C’est ainsi que la récente médaille du musée de la Bande dessinée conçue par Jochen Gerner et frappée par la Monnaie de Paris (janvier 2012) [1] est une concaténation de cinq éléments de cette nature : un point d’exclamation et un point d’interrogation dans deux bulles aux tracés différents, qui surmontent une spirale et deux auteurs motifs abstraits, pour lesquels le vocabulaire fait défaut.

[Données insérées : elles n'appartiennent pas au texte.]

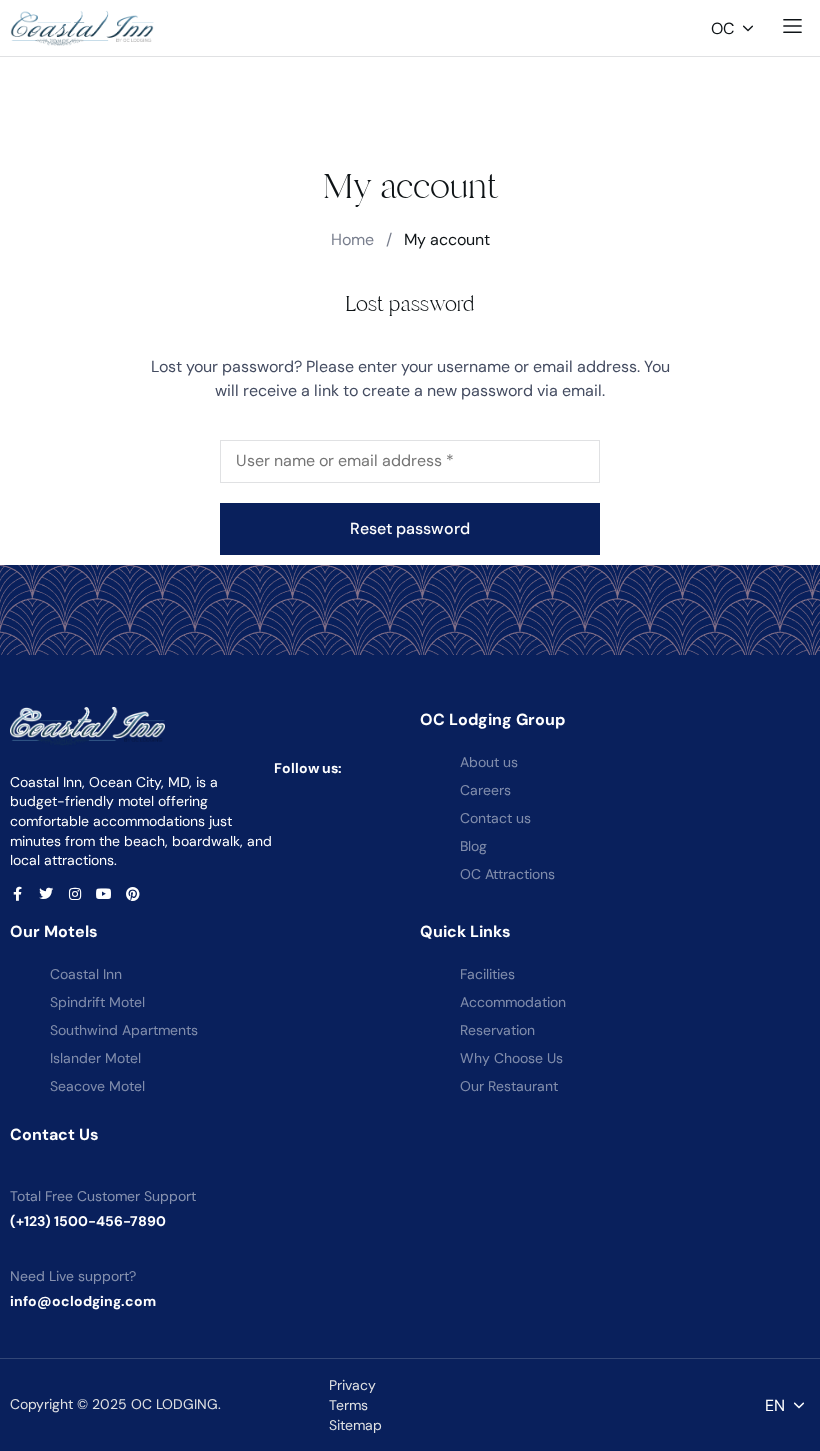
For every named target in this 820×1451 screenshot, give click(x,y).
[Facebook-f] (17, 894)
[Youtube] (104, 894)
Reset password (410, 528)
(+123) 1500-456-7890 (88, 1221)
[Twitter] (46, 894)
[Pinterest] (133, 894)
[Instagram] (75, 894)
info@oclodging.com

L’ensemble dessine une sorte de composition universelle et quintessentielle, dépourvue de signification précise mais qui évoque LA bande dessinée sans privilégier aucune œuvre, aucun artiste.

Dans son manuel The Lexicon of Comicana (1980), Mort Walker – le créateur de Beetle Bailey, Hi and Lois et autres strips d’humour – avait proposé le terme générique d’emanata pour désigner cette sorte de signes, qui, généralement placés à proximité du visage d’un personnage dont ils traduisent l’émotion ou l’état, semblent, en effet, en émaner.
J’emploie ici le mot « signe » au sens le plus large, le plus commun ; il faudrait, en toute rigueur, discuter s’il ne s’agit pas plutôt de marques ou de symboles. Comme l’avait déjà justement analysé Bernard Toussaint, le domaine de l’idéographie se déploie dans un entre-deux, entre typographie et dessin [2].
Les emanata viennent en renfort de l’expression physionomique : ils ponctuent, animent, soulignent, nuancent ce qui relève d’un jeu muet d’acteur. À ce titre, ils peuvent être décrits comme des éléments rhétoriques, des exhausseurs d’éloquence.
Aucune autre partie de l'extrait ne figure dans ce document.